Items from a dataset
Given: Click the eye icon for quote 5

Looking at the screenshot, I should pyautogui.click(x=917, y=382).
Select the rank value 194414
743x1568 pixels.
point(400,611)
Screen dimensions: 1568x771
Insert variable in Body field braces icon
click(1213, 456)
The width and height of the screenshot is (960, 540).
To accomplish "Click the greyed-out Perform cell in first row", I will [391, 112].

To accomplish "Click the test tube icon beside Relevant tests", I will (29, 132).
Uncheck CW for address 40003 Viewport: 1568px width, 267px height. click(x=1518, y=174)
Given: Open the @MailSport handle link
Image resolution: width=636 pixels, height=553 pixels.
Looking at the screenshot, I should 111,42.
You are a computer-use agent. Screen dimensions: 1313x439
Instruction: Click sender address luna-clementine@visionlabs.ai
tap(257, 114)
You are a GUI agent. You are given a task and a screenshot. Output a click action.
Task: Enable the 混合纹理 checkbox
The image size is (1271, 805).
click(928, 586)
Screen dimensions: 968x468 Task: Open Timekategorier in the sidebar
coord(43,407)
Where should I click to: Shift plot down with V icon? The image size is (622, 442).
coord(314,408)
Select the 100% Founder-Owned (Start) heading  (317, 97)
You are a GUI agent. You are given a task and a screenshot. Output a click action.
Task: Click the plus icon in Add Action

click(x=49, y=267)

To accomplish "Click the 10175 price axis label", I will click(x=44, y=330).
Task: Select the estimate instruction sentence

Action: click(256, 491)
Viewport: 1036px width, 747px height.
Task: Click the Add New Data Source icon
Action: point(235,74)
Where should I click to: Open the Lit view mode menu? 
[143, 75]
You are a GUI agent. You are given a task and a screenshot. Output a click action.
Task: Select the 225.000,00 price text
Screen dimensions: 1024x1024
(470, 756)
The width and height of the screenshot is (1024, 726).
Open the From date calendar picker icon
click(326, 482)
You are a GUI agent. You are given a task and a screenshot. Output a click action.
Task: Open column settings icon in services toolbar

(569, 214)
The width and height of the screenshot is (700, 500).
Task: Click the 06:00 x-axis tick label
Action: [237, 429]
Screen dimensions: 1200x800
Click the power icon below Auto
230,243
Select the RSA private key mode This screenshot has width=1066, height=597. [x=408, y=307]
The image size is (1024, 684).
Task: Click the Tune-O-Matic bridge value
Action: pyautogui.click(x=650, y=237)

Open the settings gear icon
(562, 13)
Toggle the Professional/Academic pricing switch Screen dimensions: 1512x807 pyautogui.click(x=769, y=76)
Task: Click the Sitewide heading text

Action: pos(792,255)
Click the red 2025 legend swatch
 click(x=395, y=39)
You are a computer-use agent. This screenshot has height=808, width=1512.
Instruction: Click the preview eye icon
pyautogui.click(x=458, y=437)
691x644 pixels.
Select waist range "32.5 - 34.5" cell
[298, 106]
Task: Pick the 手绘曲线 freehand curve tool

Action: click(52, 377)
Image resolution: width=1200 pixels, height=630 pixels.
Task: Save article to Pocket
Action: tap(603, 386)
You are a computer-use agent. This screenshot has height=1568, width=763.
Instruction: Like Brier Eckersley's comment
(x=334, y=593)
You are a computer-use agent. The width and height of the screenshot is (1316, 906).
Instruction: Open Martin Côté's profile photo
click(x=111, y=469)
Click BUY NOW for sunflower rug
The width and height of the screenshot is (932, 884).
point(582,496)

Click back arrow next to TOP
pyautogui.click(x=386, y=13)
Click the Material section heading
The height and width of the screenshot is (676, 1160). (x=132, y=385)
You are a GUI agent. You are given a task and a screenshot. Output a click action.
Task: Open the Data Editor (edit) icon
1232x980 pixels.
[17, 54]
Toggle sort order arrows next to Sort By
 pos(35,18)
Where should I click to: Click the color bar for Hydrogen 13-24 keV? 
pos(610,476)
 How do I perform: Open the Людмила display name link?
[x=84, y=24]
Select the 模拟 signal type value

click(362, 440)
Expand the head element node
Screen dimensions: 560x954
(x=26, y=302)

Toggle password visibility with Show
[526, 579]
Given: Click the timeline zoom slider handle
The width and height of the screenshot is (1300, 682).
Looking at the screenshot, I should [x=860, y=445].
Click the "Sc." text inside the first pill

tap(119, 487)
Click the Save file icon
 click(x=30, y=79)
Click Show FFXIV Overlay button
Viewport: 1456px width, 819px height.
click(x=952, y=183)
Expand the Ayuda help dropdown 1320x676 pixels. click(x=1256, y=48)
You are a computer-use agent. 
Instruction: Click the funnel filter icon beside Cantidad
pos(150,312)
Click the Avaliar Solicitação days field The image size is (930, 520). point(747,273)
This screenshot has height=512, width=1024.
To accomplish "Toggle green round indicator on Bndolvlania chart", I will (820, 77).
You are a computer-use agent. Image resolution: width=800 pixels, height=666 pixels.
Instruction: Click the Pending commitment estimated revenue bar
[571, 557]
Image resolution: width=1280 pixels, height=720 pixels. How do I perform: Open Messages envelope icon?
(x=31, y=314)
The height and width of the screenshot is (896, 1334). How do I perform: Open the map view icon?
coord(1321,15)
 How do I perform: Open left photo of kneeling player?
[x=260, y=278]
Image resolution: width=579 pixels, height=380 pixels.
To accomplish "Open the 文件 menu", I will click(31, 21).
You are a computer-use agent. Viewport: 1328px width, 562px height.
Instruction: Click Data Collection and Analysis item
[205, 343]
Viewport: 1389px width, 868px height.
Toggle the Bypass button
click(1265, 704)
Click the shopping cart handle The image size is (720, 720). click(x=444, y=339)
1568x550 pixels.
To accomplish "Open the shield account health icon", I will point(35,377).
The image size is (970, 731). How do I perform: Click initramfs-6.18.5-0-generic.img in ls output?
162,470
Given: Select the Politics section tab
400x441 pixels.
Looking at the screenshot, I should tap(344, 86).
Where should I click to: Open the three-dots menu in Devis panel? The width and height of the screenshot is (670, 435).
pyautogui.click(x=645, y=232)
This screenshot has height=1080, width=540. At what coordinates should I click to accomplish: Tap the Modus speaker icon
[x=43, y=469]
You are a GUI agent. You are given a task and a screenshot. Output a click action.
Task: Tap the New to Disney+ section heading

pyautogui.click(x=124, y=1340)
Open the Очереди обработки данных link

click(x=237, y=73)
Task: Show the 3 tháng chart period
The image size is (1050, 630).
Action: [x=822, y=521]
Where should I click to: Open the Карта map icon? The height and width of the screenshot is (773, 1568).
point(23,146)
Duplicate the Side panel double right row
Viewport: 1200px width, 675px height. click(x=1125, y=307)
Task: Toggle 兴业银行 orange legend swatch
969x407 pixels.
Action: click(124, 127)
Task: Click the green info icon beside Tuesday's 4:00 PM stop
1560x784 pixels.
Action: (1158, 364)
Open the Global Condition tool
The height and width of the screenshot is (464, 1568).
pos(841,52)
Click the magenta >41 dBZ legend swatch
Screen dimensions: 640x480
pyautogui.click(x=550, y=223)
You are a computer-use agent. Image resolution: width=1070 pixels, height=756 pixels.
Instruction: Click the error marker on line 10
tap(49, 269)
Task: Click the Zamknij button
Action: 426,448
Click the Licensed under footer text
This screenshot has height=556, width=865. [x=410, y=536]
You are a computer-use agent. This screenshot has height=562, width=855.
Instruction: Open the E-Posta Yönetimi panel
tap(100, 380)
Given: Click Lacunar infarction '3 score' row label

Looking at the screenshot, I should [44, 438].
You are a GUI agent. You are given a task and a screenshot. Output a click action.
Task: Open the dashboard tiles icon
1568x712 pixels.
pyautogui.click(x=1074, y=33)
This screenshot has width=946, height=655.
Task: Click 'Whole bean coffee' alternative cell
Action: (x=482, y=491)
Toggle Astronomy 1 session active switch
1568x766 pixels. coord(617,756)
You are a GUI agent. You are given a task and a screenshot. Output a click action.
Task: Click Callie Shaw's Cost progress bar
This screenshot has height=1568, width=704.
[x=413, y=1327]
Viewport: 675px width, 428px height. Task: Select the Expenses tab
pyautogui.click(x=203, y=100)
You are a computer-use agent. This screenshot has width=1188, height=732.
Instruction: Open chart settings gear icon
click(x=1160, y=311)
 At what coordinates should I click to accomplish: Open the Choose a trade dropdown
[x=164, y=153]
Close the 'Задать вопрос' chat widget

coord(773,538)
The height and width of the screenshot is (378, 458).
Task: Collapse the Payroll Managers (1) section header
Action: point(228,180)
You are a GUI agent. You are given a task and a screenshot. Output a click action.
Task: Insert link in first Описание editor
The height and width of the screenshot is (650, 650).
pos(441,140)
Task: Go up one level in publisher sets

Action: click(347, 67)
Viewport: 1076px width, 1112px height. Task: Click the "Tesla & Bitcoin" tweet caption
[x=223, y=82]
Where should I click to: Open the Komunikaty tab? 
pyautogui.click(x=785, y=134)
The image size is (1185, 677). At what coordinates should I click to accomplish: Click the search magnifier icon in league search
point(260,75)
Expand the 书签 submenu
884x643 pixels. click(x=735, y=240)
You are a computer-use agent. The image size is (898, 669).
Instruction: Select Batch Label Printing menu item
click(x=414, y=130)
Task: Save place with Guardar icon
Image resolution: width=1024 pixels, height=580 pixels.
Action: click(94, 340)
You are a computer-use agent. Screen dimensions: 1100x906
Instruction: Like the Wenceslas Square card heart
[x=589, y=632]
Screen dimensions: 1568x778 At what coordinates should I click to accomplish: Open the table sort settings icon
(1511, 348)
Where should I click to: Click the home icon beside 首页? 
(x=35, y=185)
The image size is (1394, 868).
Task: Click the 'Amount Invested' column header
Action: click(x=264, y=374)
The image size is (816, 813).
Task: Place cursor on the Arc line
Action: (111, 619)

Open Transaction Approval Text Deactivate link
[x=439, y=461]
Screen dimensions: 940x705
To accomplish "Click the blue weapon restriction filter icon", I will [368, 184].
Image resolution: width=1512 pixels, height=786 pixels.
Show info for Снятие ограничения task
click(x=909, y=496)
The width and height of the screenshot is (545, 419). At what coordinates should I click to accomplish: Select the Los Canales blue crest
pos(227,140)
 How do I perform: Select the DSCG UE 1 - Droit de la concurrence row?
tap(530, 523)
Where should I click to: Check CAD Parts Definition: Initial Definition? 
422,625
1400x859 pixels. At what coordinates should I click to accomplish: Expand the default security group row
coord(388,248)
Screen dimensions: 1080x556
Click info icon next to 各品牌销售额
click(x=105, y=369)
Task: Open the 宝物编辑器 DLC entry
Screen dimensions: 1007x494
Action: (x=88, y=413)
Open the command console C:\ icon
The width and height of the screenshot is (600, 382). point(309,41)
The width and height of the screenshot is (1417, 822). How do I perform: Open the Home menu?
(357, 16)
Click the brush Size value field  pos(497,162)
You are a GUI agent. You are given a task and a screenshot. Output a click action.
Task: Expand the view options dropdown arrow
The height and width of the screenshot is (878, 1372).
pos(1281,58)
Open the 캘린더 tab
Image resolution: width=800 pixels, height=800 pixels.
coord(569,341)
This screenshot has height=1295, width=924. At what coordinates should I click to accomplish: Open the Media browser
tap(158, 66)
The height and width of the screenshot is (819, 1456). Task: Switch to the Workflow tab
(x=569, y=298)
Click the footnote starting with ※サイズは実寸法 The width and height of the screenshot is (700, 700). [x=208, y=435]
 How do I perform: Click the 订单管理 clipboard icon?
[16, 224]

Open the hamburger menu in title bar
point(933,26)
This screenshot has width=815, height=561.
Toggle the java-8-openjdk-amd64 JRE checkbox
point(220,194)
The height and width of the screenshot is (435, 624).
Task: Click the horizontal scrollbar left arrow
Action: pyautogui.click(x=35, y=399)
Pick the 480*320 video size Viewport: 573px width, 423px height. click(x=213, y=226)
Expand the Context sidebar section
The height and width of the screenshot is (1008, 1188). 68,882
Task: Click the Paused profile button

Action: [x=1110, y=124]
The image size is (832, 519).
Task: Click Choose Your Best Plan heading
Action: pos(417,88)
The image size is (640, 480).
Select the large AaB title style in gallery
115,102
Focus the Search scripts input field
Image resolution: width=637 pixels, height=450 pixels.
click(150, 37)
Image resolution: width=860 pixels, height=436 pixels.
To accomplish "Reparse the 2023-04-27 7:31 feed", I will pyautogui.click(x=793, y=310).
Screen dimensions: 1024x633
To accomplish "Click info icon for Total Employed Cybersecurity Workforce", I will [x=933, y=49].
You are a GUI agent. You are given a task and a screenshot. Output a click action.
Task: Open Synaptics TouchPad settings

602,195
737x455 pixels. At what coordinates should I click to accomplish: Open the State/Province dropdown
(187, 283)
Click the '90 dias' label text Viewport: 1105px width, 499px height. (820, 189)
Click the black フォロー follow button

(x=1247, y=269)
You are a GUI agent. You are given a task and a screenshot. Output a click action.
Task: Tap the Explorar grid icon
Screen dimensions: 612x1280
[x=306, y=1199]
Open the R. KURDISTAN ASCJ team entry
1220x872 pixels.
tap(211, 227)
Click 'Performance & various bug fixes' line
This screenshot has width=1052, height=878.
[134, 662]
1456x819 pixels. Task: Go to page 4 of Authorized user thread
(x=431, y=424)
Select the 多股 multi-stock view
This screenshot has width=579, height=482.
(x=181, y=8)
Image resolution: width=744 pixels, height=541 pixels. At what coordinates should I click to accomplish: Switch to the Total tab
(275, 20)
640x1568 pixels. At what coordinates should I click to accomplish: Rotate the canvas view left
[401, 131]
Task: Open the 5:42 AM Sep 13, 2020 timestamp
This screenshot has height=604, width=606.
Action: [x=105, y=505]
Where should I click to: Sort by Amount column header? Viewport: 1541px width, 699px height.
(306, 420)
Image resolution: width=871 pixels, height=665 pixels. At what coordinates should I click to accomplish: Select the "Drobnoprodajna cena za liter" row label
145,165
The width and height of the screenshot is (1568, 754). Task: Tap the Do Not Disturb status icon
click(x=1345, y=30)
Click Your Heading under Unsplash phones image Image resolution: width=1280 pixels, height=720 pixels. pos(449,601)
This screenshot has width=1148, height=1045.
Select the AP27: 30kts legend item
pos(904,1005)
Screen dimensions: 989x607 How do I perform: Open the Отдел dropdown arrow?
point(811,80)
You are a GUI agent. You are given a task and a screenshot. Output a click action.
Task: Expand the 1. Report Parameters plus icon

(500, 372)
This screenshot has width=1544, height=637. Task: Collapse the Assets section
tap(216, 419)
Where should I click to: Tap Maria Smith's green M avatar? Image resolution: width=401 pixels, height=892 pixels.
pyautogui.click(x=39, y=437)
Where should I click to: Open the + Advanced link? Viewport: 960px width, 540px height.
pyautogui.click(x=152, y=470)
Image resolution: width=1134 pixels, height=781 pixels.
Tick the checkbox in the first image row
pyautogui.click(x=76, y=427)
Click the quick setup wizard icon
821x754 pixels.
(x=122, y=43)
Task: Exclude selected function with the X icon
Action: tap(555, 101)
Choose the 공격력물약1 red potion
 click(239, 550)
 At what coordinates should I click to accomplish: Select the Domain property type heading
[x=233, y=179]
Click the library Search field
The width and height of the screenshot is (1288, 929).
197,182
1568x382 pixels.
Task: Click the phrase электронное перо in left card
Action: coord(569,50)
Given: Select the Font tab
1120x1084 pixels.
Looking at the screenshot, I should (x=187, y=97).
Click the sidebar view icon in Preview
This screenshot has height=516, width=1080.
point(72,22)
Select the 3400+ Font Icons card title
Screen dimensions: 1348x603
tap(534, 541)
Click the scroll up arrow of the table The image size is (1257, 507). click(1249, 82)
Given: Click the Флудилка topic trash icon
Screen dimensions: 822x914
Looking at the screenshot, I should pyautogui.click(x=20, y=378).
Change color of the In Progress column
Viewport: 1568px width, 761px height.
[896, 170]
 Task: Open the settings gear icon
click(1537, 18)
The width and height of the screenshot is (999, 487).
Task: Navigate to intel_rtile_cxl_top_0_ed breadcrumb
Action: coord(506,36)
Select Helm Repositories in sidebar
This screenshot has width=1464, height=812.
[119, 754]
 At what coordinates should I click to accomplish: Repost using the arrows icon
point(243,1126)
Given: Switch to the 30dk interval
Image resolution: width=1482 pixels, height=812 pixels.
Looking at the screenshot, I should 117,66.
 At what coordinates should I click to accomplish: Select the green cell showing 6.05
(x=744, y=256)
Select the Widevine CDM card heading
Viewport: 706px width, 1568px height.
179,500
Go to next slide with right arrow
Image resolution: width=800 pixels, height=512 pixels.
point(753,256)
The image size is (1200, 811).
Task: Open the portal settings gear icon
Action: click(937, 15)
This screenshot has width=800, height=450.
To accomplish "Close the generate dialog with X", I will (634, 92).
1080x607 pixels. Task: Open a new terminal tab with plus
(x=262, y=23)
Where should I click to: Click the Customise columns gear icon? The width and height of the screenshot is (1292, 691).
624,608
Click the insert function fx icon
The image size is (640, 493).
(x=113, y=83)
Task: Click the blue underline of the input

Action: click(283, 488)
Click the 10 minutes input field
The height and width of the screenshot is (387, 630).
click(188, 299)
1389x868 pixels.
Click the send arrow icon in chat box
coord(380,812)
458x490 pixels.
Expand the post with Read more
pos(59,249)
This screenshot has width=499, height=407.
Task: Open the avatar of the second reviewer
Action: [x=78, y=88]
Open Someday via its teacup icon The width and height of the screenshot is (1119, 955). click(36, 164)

■ Exercise instructions:
The count alone is needed: how many lines of these entries contain the word "will"?

■ Answer below:
10